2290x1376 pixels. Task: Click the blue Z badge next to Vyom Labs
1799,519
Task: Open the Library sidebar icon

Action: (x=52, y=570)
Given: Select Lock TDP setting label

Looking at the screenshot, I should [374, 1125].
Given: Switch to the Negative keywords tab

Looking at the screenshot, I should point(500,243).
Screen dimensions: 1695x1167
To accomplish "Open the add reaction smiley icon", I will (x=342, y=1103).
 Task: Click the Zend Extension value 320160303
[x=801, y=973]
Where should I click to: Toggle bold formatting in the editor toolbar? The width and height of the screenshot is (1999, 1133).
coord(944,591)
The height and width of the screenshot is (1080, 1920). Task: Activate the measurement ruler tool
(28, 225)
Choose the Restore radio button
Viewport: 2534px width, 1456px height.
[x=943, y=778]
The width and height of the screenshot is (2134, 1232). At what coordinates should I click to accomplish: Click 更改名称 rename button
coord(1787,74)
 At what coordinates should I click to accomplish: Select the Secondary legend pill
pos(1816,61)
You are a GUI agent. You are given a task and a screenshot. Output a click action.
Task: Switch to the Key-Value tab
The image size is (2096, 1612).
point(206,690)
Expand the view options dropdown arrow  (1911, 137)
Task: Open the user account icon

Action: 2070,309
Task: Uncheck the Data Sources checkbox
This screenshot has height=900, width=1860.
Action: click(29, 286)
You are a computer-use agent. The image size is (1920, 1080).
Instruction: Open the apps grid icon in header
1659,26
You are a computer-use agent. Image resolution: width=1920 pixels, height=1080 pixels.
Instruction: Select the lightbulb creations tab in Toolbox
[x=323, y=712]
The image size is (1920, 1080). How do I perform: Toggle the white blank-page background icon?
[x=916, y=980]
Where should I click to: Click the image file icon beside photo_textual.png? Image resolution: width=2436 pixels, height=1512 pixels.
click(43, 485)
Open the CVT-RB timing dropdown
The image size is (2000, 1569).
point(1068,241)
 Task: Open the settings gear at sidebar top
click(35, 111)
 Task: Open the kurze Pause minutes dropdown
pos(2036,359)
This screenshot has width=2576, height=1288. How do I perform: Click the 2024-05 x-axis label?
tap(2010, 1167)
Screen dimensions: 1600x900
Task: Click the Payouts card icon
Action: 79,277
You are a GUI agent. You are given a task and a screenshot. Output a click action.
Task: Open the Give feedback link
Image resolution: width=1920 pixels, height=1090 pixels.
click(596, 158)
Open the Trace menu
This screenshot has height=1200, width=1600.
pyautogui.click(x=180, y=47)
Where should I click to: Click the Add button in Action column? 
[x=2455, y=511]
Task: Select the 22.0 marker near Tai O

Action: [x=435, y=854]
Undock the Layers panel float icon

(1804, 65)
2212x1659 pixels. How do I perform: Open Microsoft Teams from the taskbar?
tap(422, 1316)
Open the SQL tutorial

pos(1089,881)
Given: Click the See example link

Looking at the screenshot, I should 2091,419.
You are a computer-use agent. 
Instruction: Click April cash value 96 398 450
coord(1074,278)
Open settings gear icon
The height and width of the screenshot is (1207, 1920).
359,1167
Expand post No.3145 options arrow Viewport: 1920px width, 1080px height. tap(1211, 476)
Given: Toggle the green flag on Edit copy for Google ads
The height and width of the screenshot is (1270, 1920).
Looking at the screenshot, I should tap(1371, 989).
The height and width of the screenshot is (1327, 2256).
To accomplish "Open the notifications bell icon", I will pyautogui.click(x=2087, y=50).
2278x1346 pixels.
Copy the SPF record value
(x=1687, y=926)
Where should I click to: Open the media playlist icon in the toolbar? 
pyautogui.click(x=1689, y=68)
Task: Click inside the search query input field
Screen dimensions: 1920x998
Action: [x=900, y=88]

++++++++

*Task to complete*. When a line in the records contains the string "arrow", it counts; state how many lines count, with no other words.

*Final answer*. 2